Friday, January 29, 2016


Following the traditional path meant constantly trying to maintain or stay on-par with the group, either the class, in school, or age-appropriate behavior as defined by ABA therapy.  By letting go of maintenance mode, we've been rewarded with unexpected upgrades.

Expressive speech - how someone puts a sentence together to make their thoughts known - is an ongoing challenge for Liam.  Give him a bunch of sentences to correct on paper, and he'll fly through them.  So he understands much about how language is constructed, can read aloud (decode) English at a very high level (last time he was tested, in 3rd grade, he decoded at about a 6th grade level), but he has trouble attaching meaning to what he's read or expressing more complex thoughts. 
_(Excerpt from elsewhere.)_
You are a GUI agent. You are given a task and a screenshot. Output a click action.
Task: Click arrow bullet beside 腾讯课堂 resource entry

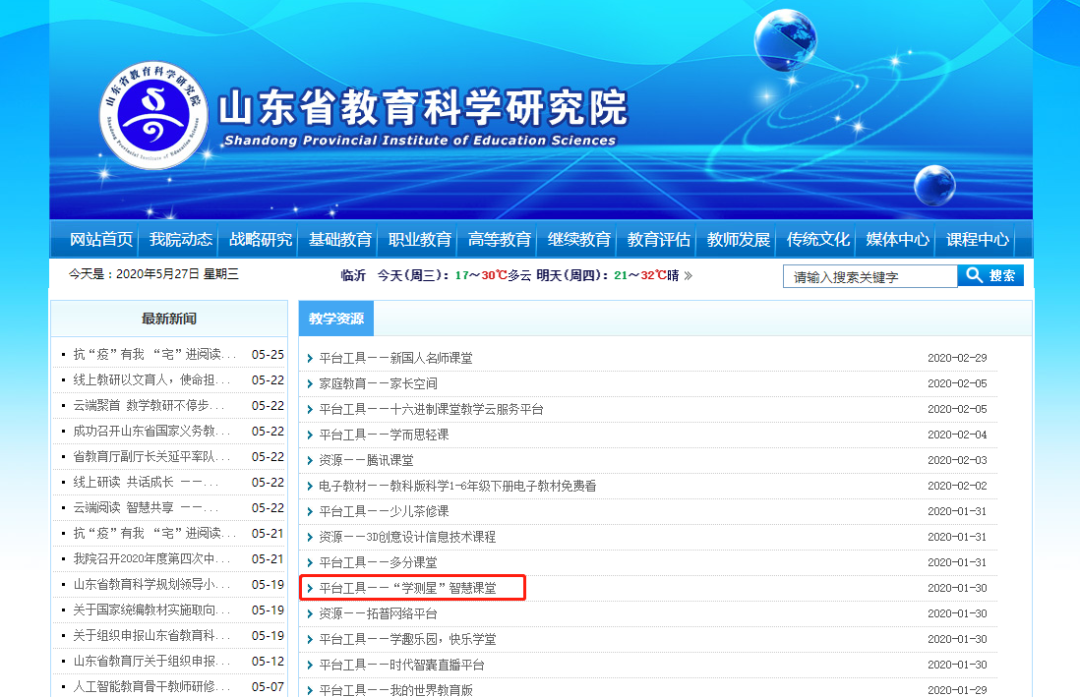pos(311,461)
Before we broke loose, much effort was spent on teaching him what he "could" say or "should" say in certain situations, which gave him "scripts" to use.  For six hours a day, he would be expected to adhere to the rules of expression in school, with an aide to help him navigate social situations.  After school, for 2-3 hours a day, he'd work with a therapist on other concepts, but always in a systematic way, which left him very prompt-dependent.  Both in school and at home, he would hang back and look to the therapist, teacher or us to prompt him towards a correct response.
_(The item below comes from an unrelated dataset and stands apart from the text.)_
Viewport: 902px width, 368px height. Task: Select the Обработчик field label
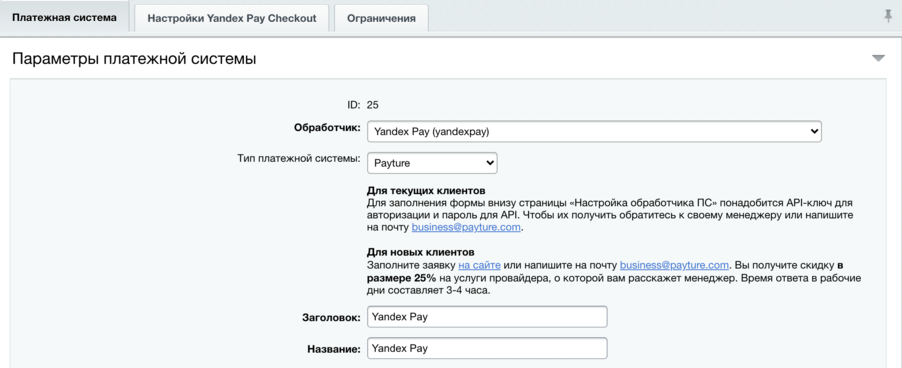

It should be noted that Liam has always used scripting to some degree.  He learned to use snippets of books or lines from videos in situations to express himself, early on.  Lately, he's been watching videos of other kids and teens playing games and has been trying on some of their expressions, modifying them to fit his needs.  His latest favorite is "what the hell is happening here?"  He uses it appropriately, every time.  He's found a few more choice words as well, which gives us an opportunity to work on context.  Anyone who knows me knows that I swear, but I also know there are places where it's best to choose other words.  Working away from his natural, binary inclination (right or wrong/good or bad), will be an important step in his language development.

As far as original speech goes, Liam has become adept at making his needs and wishes known ("I want a bagel and veggie chips, please").  He can also give clear responses to direct questions (Question: "What are you making?" Answer: "Goomba Stomp on VideoPad.").  Questions about more subjective things like, "why are you crying?" or "why do you want to go to the mall?"  were usually met with an unknowing stare and a throwback of the question itself, "because I'm crying" or "because we are going to the mall."

In the past couple of months, though, there have been some subtle, but remarkable shifts.  This morning, Liam asked "Can I have my iPad, for a minute?"  "For a minute," may not seem like a big deal, but for Liam, using a conditional phrase was huge.  As was his realization last night that his dad's keyboard might need an upgrade.

"Hey, Dad, come in my room." (Dad went in his room and saw a keyboard demo on Liam's computer), "You should have this keyboard in your studio."  He had researched and found a newer version of the keyboard my husband uses in his music studio.

In the past, Liam was resistant to changing operating systems or hardware on his or anyone else's computers.  Things were what they were and should not be different. He actually freaked out when we upgraded his OS and we had to put it back!  Now, he's starting to explore the idea that, maybe, there's more in life (and computers) than what's in front of him and that change can be good.

I only hope he doesn't figure out how old his iMac is and ask for an upgrade on THAT anytime soon!